Der Indie benötigt jedoch mehr Selbstbewusstsein. Hinter ihm steht kein Agent, kein Verleger, der an ihn und sein Werk glaubt. Und er braucht ein großes Umfeld oder Know-how. Er ist dann nicht nur Schriftsteller, sondern kümmert sich um Cover, Lektorat, Grafiken, Marketing, Druck, Satz und eBook-Erstellung. Der Indie investiert nicht nur Zeit, Arbeit und Herzblut in seine Romane, er investiert noch viel mehr, denn die perfekte Umsetzung und Vermarktung eines Buches kostet Geld, das eigentlich der Verlag einsetzen müsste. Aber – und da sind wir wieder am Anfang – dafür muss das Werk massenkompatibel oder der Verleger mindestens genauso mutig und verliebt sein, wie der Schriftsteller es ist. Doch Mut gehört heute nur noch selten zum Geschäft. So sieht die Realität aus. 

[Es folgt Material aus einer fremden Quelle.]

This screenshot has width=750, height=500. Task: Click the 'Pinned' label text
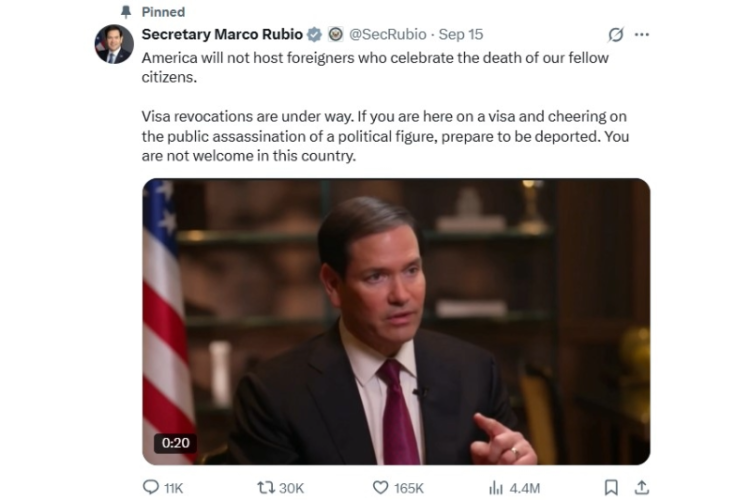[163, 12]
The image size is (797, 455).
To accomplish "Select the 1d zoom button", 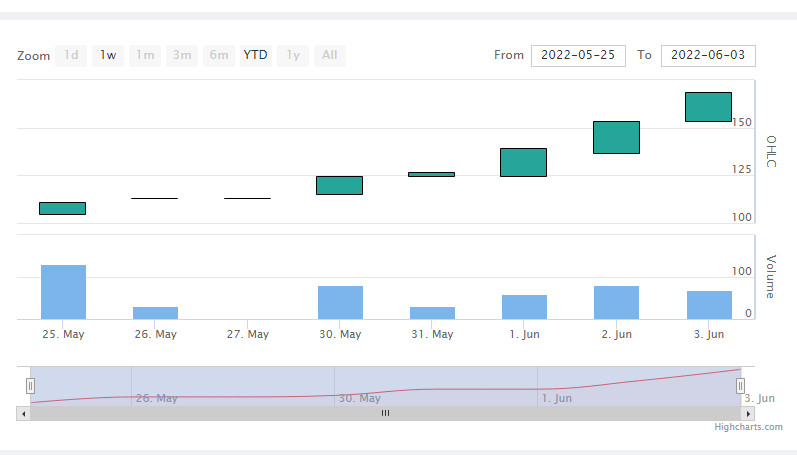I will click(x=71, y=55).
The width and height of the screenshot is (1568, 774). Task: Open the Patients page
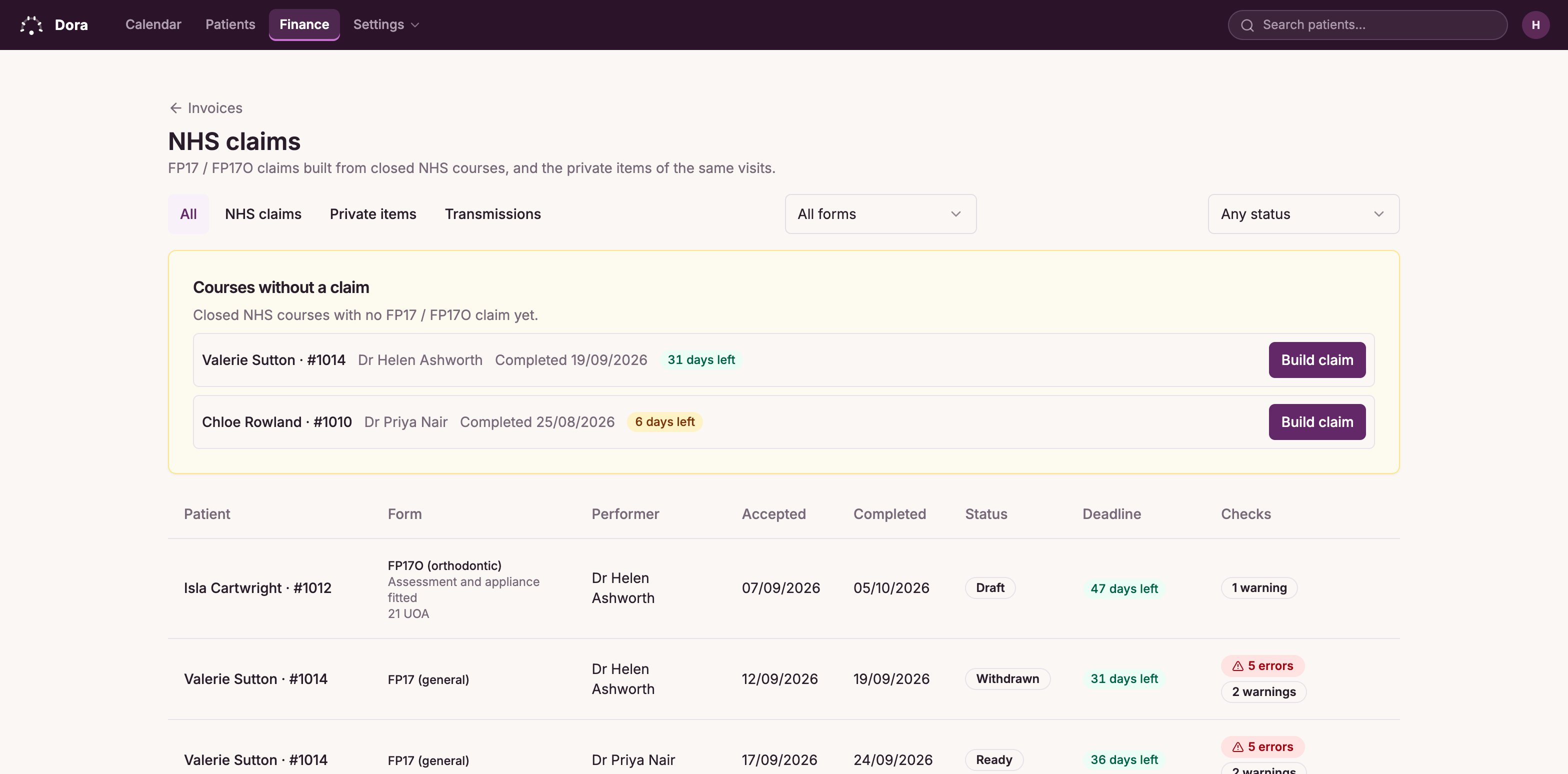pyautogui.click(x=230, y=25)
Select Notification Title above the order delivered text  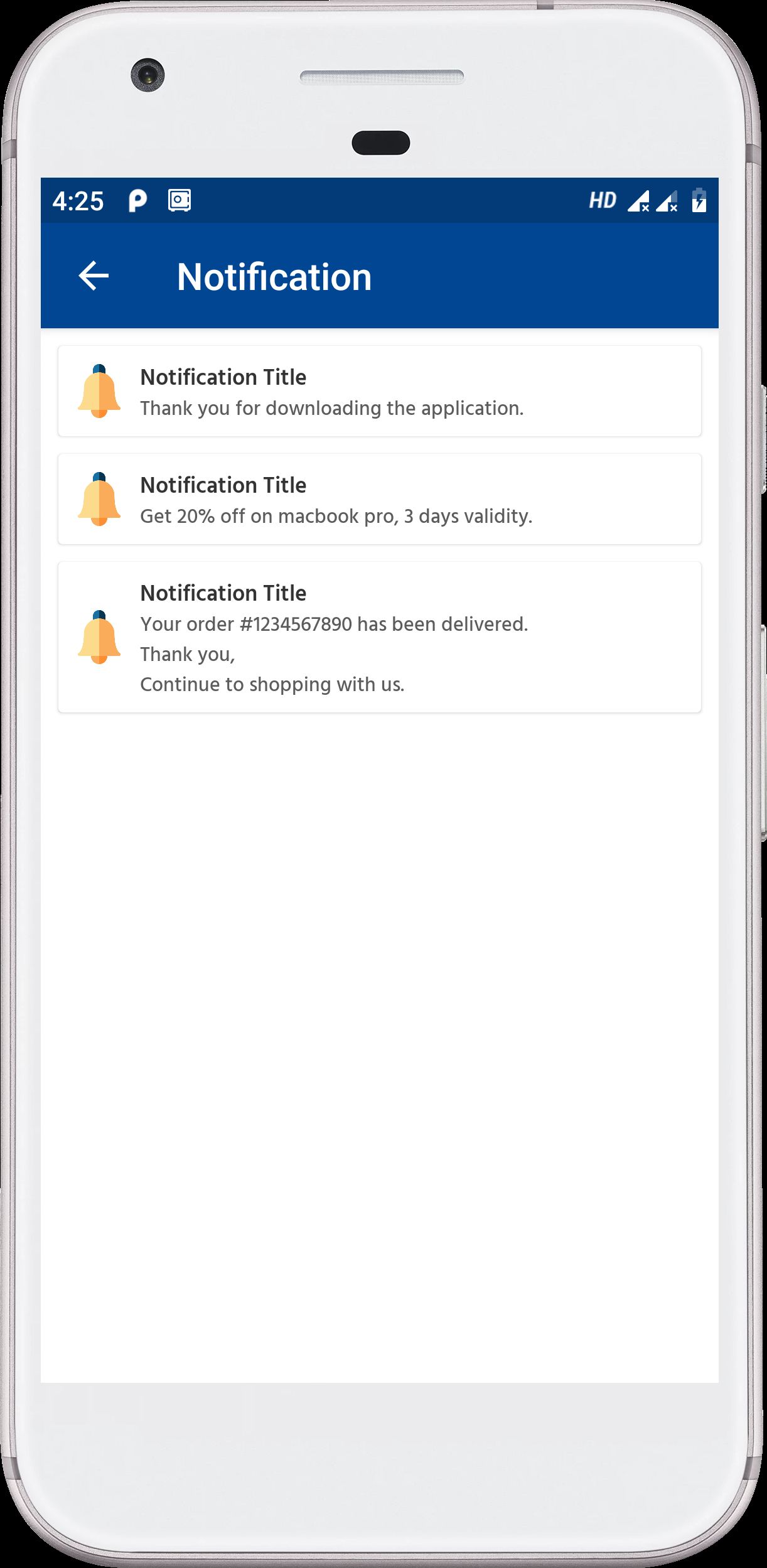(223, 593)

Doch die Realität ist nicht immer optimal, wenn auch die Regel. 

Ein Fazit gibt es hier nicht, denn jeder muss seinen eigenen Weg finden und gehen. Und dabei schadet es sicherlich nicht, auch mal zwei oder mehrere Pfade einzuschlagen und Erfahrungen zu sammeln.

In diesem Sinne: Danke fürs Lesen.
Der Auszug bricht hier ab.